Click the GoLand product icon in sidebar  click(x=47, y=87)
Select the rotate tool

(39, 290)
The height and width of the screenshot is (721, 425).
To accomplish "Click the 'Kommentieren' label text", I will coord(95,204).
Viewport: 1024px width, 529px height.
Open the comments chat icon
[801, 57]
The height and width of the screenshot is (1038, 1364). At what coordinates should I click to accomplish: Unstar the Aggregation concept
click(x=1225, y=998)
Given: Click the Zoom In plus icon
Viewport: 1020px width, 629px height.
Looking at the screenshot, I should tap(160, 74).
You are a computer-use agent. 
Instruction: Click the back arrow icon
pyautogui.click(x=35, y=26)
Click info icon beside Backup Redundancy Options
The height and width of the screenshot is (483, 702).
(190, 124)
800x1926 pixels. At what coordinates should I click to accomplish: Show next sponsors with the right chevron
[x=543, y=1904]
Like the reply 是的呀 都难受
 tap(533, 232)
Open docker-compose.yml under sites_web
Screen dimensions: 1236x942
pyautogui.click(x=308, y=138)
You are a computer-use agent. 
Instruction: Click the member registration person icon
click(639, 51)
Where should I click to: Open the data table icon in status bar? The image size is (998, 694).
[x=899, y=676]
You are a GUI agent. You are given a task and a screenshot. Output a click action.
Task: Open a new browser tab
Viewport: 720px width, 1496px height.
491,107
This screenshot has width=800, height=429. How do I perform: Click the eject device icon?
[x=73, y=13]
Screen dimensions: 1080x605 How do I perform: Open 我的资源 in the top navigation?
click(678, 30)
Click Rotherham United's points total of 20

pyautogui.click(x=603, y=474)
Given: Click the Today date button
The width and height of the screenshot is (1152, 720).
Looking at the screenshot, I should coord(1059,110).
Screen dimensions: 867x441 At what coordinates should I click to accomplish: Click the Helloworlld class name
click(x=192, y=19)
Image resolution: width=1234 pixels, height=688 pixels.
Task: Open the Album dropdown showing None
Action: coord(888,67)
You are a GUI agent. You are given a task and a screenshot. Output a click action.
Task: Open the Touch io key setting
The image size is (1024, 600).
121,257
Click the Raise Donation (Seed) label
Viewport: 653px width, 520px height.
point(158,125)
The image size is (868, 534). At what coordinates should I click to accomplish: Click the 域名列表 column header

- - - - - - -

What you should do = Read through the entries, then copy every line where the string "label" is found.

Reply =
To accomplish "Click the 'Kommentieren' label text", I will coord(95,204).
Click the Raise Donation (Seed) label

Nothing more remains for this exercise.